Collected data entries:
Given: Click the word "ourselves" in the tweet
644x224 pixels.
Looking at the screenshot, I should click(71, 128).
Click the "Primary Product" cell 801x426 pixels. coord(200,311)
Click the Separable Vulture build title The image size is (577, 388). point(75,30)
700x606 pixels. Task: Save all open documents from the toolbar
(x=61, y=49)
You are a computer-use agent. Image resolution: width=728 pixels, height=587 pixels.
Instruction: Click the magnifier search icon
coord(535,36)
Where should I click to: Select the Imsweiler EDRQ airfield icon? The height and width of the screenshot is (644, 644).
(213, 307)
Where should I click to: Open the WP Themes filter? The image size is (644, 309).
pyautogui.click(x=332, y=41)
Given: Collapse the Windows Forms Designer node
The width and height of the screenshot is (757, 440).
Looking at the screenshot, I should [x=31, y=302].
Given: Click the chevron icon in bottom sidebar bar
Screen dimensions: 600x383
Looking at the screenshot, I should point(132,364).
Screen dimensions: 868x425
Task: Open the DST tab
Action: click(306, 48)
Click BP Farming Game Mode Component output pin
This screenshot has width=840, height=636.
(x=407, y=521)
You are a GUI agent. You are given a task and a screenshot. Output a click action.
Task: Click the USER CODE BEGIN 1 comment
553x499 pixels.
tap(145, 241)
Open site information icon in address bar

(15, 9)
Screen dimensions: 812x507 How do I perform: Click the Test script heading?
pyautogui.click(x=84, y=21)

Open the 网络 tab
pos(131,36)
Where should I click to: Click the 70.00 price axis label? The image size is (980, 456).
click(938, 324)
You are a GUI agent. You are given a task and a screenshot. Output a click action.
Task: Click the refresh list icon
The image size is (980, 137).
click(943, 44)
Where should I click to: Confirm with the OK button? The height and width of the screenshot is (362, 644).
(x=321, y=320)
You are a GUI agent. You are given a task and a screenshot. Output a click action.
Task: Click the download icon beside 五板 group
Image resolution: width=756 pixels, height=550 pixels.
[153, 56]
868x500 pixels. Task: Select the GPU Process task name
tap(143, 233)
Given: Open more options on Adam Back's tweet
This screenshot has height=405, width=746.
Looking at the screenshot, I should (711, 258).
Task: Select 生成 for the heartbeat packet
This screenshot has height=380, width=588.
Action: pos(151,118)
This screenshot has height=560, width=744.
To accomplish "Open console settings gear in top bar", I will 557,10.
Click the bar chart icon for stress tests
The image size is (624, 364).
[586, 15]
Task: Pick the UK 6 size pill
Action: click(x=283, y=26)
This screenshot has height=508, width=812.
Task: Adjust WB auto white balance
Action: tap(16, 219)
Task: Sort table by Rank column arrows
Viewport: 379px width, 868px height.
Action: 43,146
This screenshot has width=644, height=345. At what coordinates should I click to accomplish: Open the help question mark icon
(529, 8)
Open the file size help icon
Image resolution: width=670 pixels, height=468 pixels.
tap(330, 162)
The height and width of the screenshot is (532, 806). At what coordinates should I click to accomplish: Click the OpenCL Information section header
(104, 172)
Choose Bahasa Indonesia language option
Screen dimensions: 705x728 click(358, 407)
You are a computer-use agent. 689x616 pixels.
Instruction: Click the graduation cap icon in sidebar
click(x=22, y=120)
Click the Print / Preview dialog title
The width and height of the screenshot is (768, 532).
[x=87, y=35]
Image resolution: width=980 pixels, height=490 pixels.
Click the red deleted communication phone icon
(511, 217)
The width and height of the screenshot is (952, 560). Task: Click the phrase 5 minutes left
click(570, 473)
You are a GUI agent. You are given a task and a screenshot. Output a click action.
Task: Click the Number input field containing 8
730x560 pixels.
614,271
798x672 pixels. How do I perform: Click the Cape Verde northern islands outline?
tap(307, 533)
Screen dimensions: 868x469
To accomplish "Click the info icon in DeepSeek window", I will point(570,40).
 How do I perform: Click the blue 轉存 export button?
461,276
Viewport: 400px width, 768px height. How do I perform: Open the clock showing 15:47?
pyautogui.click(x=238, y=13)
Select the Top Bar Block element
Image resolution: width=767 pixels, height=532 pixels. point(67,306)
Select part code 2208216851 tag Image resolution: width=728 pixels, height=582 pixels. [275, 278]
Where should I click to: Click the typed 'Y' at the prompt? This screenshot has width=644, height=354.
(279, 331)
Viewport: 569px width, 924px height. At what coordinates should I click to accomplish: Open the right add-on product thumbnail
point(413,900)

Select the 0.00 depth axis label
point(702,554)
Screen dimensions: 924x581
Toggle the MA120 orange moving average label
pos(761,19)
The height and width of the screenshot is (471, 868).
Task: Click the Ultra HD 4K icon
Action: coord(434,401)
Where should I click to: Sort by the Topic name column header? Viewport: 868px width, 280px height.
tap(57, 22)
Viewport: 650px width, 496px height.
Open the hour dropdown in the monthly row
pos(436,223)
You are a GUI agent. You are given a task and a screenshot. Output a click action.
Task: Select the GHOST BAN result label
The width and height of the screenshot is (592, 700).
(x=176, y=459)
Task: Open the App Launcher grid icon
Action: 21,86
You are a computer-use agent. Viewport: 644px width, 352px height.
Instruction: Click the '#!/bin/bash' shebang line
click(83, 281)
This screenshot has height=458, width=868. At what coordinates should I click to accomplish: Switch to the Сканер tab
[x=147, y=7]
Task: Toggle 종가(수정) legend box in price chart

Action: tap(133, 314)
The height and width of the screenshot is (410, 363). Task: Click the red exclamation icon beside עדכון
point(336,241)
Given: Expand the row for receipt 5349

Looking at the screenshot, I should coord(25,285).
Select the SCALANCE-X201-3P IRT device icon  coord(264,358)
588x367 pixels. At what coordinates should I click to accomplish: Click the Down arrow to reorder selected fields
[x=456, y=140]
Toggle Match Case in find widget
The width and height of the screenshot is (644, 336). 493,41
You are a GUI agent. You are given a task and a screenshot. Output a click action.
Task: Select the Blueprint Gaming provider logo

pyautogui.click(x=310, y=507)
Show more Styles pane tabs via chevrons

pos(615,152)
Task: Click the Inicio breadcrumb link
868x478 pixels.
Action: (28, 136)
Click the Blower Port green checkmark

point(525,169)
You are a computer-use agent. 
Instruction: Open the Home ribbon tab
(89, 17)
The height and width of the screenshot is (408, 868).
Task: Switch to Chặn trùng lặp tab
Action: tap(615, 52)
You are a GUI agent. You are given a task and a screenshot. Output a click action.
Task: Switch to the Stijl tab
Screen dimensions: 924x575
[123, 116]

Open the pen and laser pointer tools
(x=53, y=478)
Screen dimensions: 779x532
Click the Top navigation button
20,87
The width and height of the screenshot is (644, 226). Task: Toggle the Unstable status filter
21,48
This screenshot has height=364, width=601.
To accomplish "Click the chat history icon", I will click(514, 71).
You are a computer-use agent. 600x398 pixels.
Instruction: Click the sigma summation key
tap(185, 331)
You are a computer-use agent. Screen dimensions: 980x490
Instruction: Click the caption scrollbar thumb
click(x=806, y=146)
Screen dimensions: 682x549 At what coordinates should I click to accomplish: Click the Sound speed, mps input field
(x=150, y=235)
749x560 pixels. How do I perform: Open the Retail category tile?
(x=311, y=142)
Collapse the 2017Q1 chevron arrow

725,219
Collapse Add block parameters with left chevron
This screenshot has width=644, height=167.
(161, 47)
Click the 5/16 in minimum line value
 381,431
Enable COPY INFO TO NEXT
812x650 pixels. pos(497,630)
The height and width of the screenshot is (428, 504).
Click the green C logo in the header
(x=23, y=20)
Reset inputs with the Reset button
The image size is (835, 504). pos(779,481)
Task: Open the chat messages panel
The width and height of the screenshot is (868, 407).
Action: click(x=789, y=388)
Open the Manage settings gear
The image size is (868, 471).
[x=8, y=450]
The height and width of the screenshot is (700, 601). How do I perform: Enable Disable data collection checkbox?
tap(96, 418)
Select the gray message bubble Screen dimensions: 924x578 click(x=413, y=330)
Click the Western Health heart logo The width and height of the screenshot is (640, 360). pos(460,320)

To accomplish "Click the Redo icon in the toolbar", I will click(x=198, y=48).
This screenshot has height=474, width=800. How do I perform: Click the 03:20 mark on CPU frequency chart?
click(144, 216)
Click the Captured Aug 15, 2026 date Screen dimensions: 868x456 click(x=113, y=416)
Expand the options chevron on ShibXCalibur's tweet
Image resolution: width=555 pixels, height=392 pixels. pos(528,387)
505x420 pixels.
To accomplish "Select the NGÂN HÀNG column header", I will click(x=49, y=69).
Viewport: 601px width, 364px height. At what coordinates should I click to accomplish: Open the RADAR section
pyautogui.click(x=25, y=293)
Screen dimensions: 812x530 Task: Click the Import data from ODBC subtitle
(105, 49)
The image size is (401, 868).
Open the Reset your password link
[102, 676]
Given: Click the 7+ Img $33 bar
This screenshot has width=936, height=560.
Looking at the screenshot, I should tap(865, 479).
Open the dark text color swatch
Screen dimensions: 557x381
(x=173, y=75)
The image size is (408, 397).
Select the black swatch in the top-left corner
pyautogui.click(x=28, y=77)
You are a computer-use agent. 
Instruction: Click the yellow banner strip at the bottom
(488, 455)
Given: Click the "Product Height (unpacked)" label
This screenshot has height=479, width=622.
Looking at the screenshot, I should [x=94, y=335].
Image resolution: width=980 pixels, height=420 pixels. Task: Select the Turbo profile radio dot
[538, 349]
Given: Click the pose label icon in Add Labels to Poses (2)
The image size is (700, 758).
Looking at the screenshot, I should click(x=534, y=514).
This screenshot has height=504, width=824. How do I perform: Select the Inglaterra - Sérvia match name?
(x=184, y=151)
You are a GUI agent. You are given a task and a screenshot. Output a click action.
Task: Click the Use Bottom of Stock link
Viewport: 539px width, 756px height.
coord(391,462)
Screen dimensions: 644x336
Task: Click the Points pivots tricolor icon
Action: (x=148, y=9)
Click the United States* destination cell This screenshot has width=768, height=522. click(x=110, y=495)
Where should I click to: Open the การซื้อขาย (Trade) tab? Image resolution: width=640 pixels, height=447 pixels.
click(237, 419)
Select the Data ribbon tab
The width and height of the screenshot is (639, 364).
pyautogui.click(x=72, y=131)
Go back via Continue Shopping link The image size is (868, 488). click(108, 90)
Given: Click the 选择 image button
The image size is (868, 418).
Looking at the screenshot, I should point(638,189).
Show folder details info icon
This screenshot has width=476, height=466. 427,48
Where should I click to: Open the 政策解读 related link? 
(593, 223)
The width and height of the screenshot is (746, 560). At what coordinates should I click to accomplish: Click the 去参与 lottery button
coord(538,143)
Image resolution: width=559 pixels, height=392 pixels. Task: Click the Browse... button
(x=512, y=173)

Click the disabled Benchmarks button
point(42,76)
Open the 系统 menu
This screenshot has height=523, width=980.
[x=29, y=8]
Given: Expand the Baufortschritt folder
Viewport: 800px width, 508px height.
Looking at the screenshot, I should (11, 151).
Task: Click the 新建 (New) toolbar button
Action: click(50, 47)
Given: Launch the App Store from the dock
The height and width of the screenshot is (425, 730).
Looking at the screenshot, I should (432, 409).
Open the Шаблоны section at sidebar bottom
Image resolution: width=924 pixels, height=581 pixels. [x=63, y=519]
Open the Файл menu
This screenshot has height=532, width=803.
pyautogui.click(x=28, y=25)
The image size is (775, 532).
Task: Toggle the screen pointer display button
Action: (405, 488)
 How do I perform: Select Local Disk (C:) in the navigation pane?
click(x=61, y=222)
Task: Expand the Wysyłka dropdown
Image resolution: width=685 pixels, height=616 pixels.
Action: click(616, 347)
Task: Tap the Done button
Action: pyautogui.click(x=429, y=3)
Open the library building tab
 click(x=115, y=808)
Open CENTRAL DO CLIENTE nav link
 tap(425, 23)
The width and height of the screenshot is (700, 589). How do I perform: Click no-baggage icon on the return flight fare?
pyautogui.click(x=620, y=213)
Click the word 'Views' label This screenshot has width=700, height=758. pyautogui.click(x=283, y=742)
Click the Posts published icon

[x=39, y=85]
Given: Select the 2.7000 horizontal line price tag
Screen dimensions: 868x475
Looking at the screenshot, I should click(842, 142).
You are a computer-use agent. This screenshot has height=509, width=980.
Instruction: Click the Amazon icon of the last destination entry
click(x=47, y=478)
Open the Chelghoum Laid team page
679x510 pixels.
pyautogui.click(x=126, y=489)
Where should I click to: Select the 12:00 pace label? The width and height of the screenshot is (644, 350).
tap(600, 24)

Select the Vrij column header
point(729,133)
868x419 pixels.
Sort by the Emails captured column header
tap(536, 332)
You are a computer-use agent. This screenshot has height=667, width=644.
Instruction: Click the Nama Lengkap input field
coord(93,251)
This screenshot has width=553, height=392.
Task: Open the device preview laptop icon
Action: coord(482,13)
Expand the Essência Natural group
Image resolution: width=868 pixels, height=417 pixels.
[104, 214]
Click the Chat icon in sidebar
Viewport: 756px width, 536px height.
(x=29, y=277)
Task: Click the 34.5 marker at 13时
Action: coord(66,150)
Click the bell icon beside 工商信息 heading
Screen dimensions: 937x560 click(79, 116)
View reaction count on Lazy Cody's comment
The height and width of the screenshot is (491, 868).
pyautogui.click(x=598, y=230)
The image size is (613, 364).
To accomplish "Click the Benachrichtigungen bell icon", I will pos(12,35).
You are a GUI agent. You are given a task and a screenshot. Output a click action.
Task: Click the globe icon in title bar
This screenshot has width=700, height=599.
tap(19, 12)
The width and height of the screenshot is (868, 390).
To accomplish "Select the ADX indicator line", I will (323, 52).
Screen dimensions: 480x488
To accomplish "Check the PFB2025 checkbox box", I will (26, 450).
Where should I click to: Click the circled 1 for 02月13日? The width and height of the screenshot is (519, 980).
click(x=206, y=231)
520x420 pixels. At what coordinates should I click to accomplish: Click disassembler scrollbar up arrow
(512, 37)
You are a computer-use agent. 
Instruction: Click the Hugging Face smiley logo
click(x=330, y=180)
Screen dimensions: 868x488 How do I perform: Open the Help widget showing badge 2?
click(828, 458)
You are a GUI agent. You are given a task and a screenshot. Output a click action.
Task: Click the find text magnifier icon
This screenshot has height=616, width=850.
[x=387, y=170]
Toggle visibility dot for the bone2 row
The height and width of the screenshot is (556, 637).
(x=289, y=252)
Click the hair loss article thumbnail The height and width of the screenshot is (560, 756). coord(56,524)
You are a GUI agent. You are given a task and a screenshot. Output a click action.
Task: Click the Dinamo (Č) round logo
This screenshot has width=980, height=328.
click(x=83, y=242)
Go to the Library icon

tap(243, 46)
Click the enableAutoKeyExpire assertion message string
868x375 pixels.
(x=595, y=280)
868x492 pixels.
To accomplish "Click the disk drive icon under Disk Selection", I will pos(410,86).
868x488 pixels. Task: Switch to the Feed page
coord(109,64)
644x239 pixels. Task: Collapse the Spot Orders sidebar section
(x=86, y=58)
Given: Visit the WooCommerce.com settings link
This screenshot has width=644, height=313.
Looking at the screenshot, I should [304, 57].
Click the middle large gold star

What is required:
The word "cell": say how many lines of the records hold it, and give nothing but the number.

Output for this task:
2